===== Records for the task
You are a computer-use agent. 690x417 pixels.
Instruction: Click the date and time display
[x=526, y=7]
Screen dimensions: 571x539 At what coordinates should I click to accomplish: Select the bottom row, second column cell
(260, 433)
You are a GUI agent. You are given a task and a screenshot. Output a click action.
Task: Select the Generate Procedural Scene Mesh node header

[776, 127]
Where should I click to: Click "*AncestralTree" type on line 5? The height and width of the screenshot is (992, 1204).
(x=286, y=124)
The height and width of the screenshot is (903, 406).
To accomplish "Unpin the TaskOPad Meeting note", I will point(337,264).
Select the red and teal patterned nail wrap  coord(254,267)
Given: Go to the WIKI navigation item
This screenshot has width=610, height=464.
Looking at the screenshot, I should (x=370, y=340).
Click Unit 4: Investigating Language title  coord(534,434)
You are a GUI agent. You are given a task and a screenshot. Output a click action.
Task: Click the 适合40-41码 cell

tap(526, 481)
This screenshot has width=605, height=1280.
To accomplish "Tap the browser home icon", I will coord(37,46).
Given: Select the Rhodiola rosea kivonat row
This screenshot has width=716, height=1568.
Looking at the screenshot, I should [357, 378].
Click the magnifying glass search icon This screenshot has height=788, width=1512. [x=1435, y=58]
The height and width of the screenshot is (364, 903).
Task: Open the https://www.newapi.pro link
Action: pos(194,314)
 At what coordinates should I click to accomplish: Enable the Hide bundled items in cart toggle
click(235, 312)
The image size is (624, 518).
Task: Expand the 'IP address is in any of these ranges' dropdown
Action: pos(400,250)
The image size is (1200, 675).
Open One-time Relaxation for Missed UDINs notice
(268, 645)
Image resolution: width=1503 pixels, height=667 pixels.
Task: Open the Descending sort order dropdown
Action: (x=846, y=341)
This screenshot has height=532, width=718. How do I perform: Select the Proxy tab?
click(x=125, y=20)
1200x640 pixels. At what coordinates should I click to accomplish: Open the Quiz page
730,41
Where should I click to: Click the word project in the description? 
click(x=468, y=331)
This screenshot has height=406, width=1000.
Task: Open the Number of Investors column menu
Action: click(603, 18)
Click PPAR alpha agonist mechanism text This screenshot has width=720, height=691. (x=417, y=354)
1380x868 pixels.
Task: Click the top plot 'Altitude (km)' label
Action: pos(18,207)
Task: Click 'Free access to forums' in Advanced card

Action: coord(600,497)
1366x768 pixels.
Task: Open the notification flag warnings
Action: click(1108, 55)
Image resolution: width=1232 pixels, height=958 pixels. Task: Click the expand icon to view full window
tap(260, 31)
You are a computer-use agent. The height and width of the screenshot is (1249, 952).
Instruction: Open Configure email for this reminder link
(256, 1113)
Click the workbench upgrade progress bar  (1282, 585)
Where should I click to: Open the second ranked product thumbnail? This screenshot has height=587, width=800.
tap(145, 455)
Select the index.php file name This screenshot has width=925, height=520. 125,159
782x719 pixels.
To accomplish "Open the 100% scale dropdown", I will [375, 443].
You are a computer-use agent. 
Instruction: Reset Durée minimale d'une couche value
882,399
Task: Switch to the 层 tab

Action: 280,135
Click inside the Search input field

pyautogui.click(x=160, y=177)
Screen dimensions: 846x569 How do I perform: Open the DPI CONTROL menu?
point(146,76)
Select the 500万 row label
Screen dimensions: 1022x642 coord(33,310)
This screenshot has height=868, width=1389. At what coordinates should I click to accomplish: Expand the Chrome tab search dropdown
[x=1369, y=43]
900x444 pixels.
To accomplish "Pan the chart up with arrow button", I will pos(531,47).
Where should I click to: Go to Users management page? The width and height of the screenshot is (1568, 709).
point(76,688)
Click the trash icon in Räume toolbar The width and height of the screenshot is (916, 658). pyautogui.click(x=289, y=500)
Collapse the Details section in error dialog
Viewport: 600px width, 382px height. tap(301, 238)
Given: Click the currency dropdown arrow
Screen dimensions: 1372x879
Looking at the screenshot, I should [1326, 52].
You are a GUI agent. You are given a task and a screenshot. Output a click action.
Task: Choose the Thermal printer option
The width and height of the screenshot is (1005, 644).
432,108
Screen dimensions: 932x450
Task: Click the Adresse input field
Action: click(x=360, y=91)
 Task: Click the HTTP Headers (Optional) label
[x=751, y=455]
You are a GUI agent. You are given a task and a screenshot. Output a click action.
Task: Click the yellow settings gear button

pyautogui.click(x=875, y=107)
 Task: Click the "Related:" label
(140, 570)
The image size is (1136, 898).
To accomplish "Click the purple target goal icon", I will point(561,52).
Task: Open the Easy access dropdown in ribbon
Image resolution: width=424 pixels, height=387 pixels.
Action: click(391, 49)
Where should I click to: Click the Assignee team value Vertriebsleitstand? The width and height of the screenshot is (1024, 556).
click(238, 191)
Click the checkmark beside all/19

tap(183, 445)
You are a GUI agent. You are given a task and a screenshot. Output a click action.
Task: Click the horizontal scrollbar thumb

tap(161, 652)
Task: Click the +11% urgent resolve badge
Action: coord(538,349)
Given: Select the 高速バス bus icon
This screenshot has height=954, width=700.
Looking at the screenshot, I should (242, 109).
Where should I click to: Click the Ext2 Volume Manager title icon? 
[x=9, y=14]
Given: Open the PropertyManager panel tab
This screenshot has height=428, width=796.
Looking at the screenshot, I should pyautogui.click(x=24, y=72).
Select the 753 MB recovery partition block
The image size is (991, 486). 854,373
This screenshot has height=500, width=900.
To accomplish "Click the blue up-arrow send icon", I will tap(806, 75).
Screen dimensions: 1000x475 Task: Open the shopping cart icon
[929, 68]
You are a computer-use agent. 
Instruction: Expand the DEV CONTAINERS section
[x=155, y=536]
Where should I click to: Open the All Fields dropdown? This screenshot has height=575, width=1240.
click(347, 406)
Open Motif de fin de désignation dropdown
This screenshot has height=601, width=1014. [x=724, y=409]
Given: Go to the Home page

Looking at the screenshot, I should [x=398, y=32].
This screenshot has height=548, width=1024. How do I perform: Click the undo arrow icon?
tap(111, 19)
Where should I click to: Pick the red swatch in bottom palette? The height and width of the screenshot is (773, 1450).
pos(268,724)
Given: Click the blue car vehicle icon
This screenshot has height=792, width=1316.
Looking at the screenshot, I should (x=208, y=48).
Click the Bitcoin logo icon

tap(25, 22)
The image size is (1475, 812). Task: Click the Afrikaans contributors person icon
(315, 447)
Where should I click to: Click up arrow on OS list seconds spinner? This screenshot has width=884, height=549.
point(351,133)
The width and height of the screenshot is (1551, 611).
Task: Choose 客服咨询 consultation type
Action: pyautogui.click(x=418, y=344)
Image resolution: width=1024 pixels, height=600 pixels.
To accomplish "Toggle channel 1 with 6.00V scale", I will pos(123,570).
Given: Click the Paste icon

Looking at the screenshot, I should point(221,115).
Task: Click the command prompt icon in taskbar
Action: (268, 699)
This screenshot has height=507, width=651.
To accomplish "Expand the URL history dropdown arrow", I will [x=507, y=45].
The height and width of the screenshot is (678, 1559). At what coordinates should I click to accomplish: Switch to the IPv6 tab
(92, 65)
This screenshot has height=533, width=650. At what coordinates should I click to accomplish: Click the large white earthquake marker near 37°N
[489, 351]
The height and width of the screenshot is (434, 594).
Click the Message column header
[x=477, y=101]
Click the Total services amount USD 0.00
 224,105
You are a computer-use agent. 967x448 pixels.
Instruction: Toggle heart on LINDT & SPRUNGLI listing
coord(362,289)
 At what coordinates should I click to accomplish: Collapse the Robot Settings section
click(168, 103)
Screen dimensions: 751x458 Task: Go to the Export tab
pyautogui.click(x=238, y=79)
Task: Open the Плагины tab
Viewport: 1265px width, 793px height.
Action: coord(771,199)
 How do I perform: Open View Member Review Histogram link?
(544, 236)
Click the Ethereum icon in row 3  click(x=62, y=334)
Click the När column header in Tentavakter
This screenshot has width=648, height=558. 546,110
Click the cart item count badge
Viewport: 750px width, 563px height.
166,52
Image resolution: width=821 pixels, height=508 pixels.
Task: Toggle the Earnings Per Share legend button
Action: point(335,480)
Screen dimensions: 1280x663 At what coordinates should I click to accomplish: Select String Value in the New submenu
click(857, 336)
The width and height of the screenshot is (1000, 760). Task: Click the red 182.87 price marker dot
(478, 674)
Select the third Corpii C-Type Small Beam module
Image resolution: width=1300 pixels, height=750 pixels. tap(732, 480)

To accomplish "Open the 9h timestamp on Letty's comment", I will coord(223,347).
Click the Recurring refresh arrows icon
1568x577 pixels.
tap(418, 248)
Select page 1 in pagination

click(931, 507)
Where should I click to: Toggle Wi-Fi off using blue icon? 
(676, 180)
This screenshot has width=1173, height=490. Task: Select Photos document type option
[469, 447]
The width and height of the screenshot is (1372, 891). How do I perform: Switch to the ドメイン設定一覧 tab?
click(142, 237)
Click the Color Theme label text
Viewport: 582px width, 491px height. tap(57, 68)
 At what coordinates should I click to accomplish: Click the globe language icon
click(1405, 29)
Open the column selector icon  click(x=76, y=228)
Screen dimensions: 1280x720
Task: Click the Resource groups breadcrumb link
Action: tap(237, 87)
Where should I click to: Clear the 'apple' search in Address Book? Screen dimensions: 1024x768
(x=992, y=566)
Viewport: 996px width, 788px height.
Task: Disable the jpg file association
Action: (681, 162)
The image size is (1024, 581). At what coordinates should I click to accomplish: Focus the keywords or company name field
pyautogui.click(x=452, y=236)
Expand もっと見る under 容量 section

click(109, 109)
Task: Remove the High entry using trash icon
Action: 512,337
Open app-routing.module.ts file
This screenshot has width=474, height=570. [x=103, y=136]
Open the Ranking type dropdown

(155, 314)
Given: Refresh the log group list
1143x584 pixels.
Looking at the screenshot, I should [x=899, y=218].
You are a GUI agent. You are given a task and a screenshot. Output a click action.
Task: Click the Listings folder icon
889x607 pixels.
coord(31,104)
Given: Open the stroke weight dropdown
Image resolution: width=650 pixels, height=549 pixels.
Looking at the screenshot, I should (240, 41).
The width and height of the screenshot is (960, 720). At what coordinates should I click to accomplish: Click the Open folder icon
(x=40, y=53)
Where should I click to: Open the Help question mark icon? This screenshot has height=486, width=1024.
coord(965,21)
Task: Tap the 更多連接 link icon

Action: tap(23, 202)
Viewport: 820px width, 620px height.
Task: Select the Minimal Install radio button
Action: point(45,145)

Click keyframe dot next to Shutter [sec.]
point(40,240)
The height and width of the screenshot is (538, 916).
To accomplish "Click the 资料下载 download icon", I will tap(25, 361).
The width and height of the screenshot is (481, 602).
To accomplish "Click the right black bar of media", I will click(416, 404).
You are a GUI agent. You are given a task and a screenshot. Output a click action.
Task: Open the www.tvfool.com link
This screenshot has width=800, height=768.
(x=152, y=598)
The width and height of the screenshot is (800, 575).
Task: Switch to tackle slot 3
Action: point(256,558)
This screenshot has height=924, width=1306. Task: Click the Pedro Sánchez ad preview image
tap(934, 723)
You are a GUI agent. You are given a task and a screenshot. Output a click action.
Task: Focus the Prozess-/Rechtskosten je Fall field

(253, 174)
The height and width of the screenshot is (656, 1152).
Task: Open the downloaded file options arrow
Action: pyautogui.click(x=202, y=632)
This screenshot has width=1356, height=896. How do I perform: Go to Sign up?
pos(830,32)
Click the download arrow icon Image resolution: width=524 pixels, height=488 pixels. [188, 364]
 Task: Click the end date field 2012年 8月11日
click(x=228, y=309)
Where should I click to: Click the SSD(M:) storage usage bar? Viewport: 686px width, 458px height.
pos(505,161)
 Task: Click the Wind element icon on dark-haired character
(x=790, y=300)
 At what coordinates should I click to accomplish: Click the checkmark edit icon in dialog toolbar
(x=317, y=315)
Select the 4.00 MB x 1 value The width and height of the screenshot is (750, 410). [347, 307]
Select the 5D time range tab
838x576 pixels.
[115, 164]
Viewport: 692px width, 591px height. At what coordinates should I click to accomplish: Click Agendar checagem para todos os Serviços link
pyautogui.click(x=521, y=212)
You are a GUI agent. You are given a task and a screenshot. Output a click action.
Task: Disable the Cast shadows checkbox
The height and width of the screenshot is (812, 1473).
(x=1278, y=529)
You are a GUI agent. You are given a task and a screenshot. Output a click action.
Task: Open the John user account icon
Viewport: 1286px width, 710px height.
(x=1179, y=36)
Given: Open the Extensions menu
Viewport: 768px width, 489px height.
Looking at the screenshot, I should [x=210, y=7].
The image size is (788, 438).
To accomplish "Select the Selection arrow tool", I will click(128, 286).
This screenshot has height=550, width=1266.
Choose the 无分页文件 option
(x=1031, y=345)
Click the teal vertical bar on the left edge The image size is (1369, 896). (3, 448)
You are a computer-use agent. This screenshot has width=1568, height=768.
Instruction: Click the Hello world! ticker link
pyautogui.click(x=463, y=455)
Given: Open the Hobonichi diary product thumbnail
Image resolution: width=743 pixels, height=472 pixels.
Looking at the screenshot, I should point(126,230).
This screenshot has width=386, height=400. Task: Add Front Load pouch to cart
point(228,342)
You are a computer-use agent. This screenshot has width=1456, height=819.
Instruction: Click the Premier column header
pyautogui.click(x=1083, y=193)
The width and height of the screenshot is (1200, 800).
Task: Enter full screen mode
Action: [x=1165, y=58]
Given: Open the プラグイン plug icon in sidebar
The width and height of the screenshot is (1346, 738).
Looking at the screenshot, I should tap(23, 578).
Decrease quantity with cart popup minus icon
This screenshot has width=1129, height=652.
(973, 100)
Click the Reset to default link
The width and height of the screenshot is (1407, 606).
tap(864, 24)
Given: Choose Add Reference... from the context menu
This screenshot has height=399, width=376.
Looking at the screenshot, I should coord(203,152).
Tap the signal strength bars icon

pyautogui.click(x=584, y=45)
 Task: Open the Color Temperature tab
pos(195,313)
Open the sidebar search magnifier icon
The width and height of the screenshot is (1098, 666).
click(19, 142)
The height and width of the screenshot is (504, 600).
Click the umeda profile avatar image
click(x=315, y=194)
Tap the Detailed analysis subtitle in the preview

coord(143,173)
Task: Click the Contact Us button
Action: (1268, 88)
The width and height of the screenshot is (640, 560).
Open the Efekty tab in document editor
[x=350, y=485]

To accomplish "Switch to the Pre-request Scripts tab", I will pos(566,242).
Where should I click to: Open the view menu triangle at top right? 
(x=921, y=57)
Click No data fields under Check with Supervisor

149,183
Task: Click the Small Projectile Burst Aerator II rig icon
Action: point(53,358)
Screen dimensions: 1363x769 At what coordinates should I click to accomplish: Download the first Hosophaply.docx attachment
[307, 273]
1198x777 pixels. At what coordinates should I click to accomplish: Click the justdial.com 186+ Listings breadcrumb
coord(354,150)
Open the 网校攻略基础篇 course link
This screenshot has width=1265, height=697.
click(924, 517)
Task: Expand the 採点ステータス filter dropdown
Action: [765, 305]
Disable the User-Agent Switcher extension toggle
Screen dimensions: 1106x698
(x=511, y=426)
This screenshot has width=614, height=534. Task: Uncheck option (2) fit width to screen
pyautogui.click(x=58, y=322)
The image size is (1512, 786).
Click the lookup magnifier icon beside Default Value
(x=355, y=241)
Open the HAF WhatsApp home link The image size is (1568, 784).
==========
**Exercise details:** Scan the lines above, and whenever one holds the string "computer", copy it.

**Response to the task:**
You are a computer-use agent. 690x417 pixels.
You are a computer-use agent. The height and width of the screenshot is (1249, 952).
You are a computer-use agent. 
You are a computer-use agent. 
You are a computer-use agent. 967x448 pixels.
You are a computer-use agent. This screenshot has width=1568, height=768.
You are a computer-use agent. This screenshot has width=1456, height=819.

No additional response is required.